Although these plants can thrive in terrariums without any proper drainage holes for months, succulents and cacti prefer a proper drainage system. Try to mimic Mother Nature where the soil on the ground, sand, or the side of the rock (where the plants grow) allow for water to flow freely. Planting them in containers with holes will prevent excess water from collecting at the bottom. Otherwise, the soil will keep too much moisture causing the root to rot and for the plants to eventually wither and die. 

 

As you can see, I have had my plants in recycled glass containers, too. Two (2) of my echeverias unfortunately died in my first year, while the rest were okay. I have re-potted all of my plants in containers with proper drainage ever since. 

 

Soil

Usually when you get your succulents, they have most likely outgrown their pots from the nursery. Remember to re-pot only from dry soil to dry soil. This will prevent the disturbed or slightly-damaged root system to rot. 

 

Importantly, if you can get a pre-mixed cactus soil (which is great for palms, cacti, succulents and citrus plants), get a bag. These plants prefer a light and airy, fast-draining soil. You can also create your own mix as well with: soil, coconut fiber (or coir), perlite, small horticultural grit, and compost. 

 

These are dessert plants so they don't grow well in dense soil. Regular potting soil types are usually too heavy, compact, sometimes shrink up from the sides (like peat moss). Consequently, the water will only bead at the top and it's difficult to get the water in the root ball and for the plant to grow its root system. These types of dense, compact soil are very much like the kind we have back home in the Philippines; on the plus side, we have coconut fiber all year round. 

 

 

Water 

Rule of Thumb: It's better to underwater than to overwater so I only water once every 1-2 weeks. In fact, I went home to the Philippines and stayed in Singapore for about three (3) weeks before getting home, and they were all fine. Watering will also depend on how humid the weather is.

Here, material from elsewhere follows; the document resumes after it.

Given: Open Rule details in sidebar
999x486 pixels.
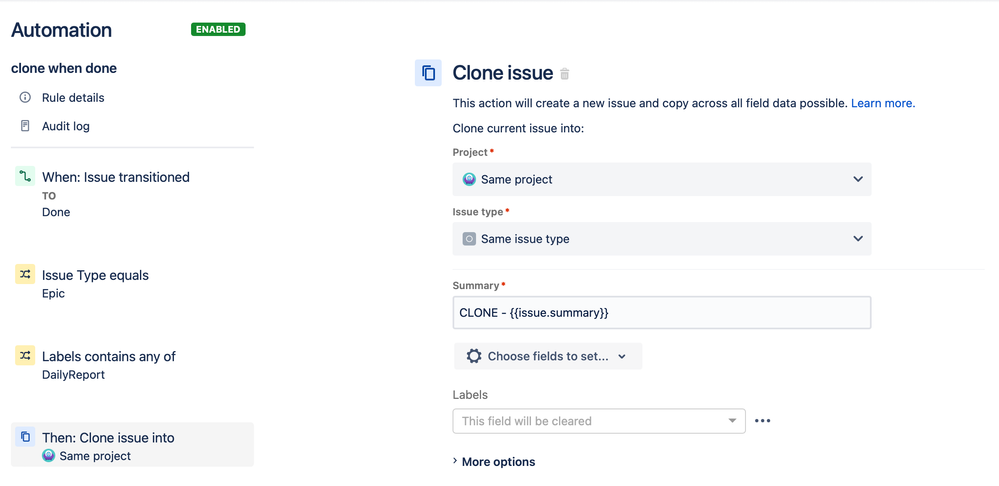Looking at the screenshot, I should click(x=73, y=98).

Remember, overwatering is one of the fastest way to kill the plants. When in doubt, wait a little bit until you are absolutely sure.  

 

You can actually look at the plants themselves to see if they're ready to be watered. If they look thinner and droopier than normal, they are underwatered. But if it's yellowing, a bit transparent and mushy, it's most likely overwatered. I also check the soil if it's dry by sticking a toothpick or a finger in. This is also where a moisture meter would come handy especially when the weather is changing. However, it might be a big spend for a beginner like me so I'll just stick to checking my plants and soil "manually". 

 

When following your watering schedule, ensure the root ball of the plant is thoroughly moistened (not necessarily drenched). You also don't want any extra water so drain your saucers as succulents and cacti do not like soggy, wet feet. 

 

Sunlight

4-6 hours of morning light is what most of these plants prefer. It is best to check what type of plant you are growing as some of them prefer direct sunlight outdoors (but not too much in the summer when they can also get sunburned) or ambient light by a patio or indoors by a window; and the length of exposure can also vary. 

 

If the aesthetic look of the plant is important to you, it's also a good idea to turn them every now and then so they hold upright and not lean towards the direction of the sun and look a bit wonky. 

 

 

Grooming & bugs 

You can always use a top dressing like sand, decorative aquarium gravel (like the ones below), repurposed glass, crystals, or pebbles. I actually like to see the soil, but I use a top dressing for succulents if I intend to keep them on my table or when I give them as gifts to friends. 

 

Let's talk about the nasty little critters. Bugs like to cling on to plants that have decaying foliage, so make sure to groom your plants by removing dead leaves. They would look so much better, too. Leaves dying at the bottom is normal as the plants grow more at the top. 

 

Regularly check the underside of your pot as well as sometimes bugs or mold will hide under there. Some of the most common bugs that feed on succulents are mealy bugs (which look like they're covered in cotton). To get rid of them, just use a cotton bud or a tissue dipped in rubbing alcohol (or neem oil) to wipe the nasty bugs off. Do not use insecticides. Your succulents will not thank you for it. 

 

Fertilize 

If you can get fertilizers or plant food, get them. It's like us taking vitamins to supplement where the food nutrients we get may be lacking. 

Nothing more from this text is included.